After ‘breezing’ through most of HTML/CSS, and much of JS, I’m now slogging my way through Intermediate Algorithms.
My expectation, more a “desire”, I guess, when I started both Basic and Intermediate Algorithms, was that these sections would contain instruction on formulating/developing algorithms to solve challenges. Instead, those are more like “mastery test” sections.
Maybe that’s the intention of the material leading up to those sections, but I have to say, some of those challenges have seriously kicked my tail, left me scratching my head for hours, trying and retrying different options, using console.log (my best friend) to see what the code is doing, etc.
One or two of the “basic algo” challenges stumped me for awhile. At least 3 of the “intermediate” challenges have stumped me for HOURS at a time (refusing to “cheat” and just look at the answers).
So, KUDOS to the freeCodeCamp admins and contributors for putting together bang-up training material, AND for including challenges that really cause us (at least those of us of possibly average, or slightly below average intelligence) to have to work hard at solutions.
I’m only on Intermediate Algs 14 or 21. I have no idea how long the rest will take me, but thanks for making me REALLY think, really test multiple paths, etc.
I have not seen a consistent way to teach problem solving that consistently works for everyone, but you are correct that it is critical.
Everyone seems to develop there own process, but this is an area where people tend to do external research to see what works for them.
I would strongly recommend against looking up and copying answers.
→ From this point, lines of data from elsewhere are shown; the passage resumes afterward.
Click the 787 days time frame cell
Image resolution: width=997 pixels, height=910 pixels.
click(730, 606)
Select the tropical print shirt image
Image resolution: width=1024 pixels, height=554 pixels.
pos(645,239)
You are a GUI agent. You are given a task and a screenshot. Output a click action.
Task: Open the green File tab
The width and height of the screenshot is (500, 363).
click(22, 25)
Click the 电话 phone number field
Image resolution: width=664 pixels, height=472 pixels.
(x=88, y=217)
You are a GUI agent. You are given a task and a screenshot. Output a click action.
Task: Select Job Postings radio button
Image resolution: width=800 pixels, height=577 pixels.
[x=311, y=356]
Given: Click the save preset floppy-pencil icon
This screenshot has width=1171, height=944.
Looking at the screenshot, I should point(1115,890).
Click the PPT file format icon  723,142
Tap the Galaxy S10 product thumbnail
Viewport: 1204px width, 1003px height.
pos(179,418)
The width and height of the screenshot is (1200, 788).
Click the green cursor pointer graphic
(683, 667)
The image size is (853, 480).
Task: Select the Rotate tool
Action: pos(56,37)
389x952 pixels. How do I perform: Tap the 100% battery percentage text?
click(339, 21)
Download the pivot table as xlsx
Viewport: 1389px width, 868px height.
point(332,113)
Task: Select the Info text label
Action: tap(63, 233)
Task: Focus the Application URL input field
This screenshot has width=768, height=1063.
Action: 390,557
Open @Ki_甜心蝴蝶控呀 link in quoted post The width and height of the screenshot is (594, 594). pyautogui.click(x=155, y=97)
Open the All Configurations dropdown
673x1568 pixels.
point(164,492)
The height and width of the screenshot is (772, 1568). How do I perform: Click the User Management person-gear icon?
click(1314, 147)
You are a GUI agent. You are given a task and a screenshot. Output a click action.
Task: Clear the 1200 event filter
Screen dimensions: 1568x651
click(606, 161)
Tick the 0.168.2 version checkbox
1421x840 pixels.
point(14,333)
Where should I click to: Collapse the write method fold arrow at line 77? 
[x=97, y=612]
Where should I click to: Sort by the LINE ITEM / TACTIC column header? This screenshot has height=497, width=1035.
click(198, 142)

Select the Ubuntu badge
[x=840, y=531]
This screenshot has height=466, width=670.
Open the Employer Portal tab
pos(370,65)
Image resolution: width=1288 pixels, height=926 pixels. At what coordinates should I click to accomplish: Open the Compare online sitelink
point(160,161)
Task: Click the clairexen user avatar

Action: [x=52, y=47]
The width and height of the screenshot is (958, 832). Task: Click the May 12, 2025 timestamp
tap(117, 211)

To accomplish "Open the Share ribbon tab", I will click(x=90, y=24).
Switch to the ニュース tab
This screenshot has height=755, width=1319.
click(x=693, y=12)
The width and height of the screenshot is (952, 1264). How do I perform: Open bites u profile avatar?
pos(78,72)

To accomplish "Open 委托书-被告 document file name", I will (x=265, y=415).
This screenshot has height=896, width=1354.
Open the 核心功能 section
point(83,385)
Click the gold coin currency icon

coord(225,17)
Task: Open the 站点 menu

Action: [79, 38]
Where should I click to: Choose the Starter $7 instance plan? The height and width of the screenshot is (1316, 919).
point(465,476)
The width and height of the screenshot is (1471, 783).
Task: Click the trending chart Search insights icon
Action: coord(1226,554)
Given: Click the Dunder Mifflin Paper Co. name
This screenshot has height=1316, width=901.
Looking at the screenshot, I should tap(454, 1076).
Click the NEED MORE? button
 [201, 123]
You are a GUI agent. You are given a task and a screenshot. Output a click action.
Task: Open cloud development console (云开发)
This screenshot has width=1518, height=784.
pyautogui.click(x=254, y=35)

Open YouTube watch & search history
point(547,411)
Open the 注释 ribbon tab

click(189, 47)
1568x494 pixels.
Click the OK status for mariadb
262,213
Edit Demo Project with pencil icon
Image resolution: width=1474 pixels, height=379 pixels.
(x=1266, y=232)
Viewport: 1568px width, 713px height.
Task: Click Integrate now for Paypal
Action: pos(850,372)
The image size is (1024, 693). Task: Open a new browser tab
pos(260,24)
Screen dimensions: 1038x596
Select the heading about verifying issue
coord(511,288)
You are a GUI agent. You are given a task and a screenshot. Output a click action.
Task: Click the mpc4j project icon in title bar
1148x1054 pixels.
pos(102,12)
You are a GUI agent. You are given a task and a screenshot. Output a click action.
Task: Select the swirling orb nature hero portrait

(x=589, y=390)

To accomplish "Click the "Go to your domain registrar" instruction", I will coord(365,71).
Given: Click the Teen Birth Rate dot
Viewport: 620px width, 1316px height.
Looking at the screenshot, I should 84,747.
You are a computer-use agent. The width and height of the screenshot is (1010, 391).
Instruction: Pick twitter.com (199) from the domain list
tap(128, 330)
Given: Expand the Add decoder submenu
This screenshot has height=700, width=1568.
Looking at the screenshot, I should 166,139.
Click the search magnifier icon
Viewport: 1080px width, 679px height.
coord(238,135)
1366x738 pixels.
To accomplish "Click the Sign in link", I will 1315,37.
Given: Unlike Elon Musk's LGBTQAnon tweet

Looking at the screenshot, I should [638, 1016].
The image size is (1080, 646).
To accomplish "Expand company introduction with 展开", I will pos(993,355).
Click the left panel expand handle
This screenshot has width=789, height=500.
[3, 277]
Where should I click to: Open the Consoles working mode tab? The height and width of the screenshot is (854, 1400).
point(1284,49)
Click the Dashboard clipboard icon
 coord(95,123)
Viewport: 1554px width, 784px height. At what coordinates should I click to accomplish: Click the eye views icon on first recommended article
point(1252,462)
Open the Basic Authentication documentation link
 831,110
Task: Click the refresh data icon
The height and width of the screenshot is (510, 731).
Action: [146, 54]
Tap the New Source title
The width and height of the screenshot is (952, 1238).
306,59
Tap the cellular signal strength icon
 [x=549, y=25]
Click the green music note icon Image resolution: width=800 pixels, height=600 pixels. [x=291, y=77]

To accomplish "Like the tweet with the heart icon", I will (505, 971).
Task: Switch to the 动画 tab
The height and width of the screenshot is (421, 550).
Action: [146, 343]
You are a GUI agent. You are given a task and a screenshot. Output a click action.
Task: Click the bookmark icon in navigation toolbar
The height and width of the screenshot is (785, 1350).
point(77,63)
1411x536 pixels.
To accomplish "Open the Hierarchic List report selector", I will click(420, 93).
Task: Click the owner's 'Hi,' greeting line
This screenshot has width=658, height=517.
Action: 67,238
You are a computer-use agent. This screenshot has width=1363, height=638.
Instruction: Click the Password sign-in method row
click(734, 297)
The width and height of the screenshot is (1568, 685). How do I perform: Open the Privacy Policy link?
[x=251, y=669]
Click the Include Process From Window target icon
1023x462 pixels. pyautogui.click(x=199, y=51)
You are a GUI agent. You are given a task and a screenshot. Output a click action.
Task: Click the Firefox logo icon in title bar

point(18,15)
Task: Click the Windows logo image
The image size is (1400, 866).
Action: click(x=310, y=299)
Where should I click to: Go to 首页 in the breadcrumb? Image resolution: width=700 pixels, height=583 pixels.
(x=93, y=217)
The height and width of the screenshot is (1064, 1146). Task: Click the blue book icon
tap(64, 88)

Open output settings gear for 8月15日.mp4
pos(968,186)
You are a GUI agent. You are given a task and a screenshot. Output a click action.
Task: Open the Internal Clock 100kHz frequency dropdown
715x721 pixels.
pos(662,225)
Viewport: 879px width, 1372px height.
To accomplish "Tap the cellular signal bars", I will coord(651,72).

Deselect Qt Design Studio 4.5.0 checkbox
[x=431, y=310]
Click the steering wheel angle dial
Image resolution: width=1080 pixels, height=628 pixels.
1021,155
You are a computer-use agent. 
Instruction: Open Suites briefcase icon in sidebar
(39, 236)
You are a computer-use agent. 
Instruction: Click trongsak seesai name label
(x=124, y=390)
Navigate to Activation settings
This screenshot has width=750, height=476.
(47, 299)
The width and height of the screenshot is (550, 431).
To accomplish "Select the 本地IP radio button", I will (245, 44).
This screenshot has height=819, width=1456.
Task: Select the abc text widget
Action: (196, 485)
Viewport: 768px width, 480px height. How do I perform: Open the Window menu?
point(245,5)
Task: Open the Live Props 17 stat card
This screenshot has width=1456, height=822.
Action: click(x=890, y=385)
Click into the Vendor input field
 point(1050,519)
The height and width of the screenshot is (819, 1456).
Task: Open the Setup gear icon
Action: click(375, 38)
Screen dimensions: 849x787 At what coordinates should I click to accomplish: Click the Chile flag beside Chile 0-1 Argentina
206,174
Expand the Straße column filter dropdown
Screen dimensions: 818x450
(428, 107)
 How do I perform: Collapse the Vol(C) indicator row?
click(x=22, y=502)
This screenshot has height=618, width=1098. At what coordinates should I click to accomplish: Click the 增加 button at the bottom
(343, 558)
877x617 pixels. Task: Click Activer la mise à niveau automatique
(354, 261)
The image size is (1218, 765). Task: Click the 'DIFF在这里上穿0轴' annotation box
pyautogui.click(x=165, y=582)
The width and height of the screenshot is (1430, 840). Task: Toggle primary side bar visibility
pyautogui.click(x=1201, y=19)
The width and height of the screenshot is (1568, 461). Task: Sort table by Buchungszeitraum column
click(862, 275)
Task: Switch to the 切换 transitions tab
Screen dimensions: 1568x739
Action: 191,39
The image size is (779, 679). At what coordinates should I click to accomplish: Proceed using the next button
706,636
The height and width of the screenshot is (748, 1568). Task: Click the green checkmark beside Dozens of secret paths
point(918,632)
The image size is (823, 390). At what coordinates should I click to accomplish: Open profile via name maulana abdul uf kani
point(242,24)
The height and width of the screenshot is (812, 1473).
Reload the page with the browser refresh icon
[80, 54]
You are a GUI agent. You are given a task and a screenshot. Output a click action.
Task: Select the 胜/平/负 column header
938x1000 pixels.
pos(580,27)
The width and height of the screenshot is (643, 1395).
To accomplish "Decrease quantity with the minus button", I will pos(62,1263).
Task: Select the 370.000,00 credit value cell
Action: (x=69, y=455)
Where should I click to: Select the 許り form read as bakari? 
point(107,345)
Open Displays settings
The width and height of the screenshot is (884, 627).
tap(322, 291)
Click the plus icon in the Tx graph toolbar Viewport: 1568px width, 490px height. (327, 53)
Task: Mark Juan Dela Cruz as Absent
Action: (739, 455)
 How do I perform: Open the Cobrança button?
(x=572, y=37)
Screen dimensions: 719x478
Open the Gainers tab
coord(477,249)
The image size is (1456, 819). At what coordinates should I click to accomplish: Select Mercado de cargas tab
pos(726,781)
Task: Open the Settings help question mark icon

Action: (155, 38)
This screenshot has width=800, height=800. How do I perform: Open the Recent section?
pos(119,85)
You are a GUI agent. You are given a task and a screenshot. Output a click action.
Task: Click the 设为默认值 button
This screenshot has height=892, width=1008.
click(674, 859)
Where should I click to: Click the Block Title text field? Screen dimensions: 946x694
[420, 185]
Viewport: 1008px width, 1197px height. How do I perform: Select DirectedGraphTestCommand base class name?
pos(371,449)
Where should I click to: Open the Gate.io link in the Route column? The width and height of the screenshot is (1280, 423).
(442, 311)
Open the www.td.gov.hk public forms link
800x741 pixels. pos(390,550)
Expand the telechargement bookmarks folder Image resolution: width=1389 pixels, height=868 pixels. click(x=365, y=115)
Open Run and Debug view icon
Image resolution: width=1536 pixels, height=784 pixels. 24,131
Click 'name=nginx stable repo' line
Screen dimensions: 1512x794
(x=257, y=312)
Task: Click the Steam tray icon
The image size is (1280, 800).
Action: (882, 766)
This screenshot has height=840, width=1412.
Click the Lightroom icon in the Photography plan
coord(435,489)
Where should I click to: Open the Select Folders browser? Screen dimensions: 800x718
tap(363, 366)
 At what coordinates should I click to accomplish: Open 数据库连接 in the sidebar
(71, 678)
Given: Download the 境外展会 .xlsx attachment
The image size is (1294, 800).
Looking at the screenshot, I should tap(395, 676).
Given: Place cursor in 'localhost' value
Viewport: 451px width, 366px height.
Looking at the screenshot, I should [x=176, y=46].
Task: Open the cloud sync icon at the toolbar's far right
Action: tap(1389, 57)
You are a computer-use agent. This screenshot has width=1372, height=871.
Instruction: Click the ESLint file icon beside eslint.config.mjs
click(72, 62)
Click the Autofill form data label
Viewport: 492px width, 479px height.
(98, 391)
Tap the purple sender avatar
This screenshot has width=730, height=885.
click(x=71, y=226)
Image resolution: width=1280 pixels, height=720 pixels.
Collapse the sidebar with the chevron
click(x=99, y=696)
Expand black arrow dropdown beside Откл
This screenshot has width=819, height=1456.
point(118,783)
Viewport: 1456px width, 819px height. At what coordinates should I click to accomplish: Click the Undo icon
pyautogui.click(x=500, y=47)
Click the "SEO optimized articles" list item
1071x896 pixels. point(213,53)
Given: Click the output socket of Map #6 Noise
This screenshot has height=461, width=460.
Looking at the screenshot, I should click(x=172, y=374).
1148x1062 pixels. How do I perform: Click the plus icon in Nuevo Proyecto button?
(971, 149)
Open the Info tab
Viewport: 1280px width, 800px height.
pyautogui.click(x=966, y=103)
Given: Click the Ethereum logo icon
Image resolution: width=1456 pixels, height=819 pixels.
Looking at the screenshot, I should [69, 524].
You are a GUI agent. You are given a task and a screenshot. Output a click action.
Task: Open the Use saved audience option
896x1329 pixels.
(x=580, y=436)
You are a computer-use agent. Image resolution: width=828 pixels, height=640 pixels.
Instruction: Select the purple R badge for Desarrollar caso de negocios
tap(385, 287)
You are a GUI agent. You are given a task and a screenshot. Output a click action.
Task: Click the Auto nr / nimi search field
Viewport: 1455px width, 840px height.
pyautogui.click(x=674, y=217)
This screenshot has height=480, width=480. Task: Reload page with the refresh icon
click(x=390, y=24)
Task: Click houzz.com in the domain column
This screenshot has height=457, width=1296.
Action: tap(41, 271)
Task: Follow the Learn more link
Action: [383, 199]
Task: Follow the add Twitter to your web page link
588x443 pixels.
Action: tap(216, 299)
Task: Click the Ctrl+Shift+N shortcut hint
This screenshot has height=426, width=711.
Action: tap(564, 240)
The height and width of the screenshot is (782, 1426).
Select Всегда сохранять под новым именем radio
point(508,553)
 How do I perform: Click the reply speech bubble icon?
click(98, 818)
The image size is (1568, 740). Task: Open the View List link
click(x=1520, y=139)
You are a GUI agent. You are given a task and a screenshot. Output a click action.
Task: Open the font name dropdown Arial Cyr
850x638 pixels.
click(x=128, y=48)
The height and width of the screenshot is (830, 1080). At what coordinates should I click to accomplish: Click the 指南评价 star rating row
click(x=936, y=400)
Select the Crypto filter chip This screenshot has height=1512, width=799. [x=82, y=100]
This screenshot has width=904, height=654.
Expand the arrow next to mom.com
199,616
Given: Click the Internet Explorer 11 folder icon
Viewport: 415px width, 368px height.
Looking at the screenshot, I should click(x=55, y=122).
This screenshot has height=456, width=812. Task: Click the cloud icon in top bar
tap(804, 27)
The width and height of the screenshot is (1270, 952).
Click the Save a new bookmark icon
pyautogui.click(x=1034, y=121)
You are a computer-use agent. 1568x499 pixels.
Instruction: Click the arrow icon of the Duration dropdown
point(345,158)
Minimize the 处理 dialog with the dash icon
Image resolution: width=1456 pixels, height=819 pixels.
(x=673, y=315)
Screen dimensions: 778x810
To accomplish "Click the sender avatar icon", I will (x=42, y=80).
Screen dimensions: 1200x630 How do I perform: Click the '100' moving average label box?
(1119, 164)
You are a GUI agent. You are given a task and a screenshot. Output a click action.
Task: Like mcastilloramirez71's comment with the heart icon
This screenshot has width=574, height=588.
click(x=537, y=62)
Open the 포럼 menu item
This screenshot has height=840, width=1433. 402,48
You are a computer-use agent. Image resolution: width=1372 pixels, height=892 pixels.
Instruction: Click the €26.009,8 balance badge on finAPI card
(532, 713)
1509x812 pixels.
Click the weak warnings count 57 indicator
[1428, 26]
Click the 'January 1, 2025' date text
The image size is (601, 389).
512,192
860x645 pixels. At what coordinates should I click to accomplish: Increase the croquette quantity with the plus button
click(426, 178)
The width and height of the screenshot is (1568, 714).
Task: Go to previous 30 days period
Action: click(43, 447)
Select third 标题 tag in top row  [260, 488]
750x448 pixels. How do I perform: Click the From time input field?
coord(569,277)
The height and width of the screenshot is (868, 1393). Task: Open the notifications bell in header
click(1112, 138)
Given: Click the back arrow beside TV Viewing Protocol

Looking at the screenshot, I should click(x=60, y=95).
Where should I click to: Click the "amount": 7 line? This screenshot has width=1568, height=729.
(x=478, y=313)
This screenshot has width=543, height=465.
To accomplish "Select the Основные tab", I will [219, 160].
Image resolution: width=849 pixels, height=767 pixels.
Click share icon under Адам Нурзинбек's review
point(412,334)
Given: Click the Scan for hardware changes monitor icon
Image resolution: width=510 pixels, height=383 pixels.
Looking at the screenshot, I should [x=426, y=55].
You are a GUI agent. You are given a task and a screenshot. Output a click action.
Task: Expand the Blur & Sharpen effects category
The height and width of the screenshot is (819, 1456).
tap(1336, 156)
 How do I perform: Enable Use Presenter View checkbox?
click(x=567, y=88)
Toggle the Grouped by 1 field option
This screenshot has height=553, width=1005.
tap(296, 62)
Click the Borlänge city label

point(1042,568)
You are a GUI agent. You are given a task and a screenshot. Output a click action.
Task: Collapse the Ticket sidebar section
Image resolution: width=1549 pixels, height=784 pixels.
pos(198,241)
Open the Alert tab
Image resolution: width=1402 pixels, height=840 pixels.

Looking at answers is great once you have a solution, but you miss out on the chance to build up to the solution, which is the true purpose of the challenges.
When get stuck, I recommend asking questions. Asking well formulated question 1) is a critical programming skill 2) often helps you get a bit less stuck 3) and lets you do as much of the solution yourself as possible.
These are great techniques to use in your problem solving and troubleshooting process.
This stuff is hard regardless of these factors. Unless you’ve actually learned about a given algorithm or similar algorithms before odds are you will be stumped trying to figure it out yourself.
I personally believe the goal isn’t so much to learn the algorithm from scratch yourself out of the gate super quick because you’re some kind of super genius that somehow already knows the material. Instead, the “slog” or “grind” you end up taking teaches you more than the original goal. I have a saying, “fail 500 times before finding the solution means learning 500 new things”.
This is learning at its finest. You can’t really memorize something you aren’t sure about, so experimenting your way to the solution will teach you a bunch of things, and you’ll learn vastly more than just building the solution itself.
It’s also worth saying that because it is so difficult, each one you finish will be extremely rewarding. Doing hard stuff is hard, but can still be satisfying.
Finally, the concept of “thinking algorithmically” could have many meanings. I think in this context it is more of a shortcut to be able to learn how to solve these sorts of problems faster. Except I’m not sure if there is a solid way to “teach” such concepts. Ultimately the lesson isn’t the challenge, it’s the journey to the solution to the challenge. You can’t teach the experience you gain from trying out different things and learning “how to wield the tools”, also-known-as learning how to use the language’s syntax to solve problems, rather than just trying to learn the syntax.